- Born: December 28, 1989 Canada
- Died: June 27, 2022 (aged 32)
- Occupation: Comedian
- Years active: 2010s–2022

= Nick Nemeroff =

Canadian stand-up comedian (1989–2022)

Nick Nemeroff (December 28, 1989 – June 27, 2022) was a Canadian stand-up comedian. He was most noted for his 2020 comedy album The Pursuit of Comedy Has Ruined My Life, which was a Juno Award nominee for Comedy Album of the Year at the Juno Awards of 2021.

== Career ==
Originally from Montreal, Quebec, Nemeroff appeared on Conan and on The Comedy Network's 2018 Homegrown Comics special, and has performed at Just for Laughs, the Winnipeg Comedy Festival, and the Halifax Comedy Festival.

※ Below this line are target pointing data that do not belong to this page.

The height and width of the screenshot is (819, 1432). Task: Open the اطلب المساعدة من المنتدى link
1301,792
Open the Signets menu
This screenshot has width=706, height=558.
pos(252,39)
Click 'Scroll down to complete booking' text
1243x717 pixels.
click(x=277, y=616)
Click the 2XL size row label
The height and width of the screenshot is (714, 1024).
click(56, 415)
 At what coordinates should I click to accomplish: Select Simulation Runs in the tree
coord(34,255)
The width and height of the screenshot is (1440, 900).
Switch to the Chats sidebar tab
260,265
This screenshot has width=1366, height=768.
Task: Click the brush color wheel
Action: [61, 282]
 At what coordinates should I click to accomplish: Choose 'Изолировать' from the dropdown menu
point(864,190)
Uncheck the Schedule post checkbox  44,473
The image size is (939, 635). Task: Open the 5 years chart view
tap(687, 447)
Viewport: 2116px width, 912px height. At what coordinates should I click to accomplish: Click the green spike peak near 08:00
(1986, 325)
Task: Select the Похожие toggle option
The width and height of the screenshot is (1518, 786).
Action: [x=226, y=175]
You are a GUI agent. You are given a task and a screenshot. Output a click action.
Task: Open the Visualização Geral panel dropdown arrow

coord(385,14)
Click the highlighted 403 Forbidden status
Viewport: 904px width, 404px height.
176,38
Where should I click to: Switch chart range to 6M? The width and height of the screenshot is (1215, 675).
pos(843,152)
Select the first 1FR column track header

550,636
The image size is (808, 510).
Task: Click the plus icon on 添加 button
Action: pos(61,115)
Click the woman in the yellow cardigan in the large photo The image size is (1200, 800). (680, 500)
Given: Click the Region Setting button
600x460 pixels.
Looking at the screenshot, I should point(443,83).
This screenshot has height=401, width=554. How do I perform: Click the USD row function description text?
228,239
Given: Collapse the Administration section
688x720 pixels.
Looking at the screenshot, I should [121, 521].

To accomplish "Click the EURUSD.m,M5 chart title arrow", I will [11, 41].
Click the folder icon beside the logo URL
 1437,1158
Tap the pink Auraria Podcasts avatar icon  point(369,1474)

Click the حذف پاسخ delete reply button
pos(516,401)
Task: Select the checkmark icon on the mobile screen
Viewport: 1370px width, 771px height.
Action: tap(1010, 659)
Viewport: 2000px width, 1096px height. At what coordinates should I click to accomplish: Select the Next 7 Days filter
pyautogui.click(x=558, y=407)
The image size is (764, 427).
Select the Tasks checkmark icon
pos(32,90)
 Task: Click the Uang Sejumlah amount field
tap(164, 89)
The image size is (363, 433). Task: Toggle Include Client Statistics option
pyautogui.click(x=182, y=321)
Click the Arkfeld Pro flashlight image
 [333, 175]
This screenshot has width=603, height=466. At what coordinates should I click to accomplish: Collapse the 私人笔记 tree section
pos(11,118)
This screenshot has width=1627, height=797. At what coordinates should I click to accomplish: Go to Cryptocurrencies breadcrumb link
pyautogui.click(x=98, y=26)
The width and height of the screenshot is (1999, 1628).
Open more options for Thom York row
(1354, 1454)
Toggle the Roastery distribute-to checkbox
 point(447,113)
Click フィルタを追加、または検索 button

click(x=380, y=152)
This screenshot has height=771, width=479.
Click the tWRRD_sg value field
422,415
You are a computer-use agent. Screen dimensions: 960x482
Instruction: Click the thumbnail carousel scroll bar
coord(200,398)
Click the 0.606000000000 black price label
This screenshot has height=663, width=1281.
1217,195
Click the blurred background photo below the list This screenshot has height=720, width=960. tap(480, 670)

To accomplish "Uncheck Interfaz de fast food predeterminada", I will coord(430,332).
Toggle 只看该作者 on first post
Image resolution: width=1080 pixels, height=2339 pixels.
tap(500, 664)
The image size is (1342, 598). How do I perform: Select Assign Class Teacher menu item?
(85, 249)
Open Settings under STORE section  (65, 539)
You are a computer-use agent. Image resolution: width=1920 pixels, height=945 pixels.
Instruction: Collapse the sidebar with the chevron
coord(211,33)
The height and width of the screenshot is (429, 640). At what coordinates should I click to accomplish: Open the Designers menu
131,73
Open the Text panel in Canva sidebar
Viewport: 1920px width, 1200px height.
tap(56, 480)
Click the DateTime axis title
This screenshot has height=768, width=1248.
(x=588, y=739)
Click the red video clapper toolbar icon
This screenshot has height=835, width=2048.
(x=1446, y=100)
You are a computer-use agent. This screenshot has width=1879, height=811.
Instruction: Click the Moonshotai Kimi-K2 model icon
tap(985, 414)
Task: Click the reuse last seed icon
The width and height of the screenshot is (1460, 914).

He was a Canadian Comedy Award nominee for Best Breakout Artist at the 18th Canadian Comedy Awards in 2018.

In 2022, he appeared in the CBC Gem web series The New Wave of Standup, and in two episodes of Roast Battle Canada.

On June 27, 2022, Nemeroff died at the age of 32. The news, which was confirmed by his family and management company in statements posted to social media, did not detail his cause of death, but his manager, Morgan Flood, indicated in a text message to CBC that he "died in his sleep."

==Legacy==
In June 2023, the Academy of Canadian Cinema and Television announced the creation of a memorial grant in Nemeroff's name which will provide emerging stand-up comedians with $10,000 to fund the production of a comedy project such as a television special or an album.

Since his death, all subsequent seasons of Roast Battle Canada have been advertised as being dedicated to his memory.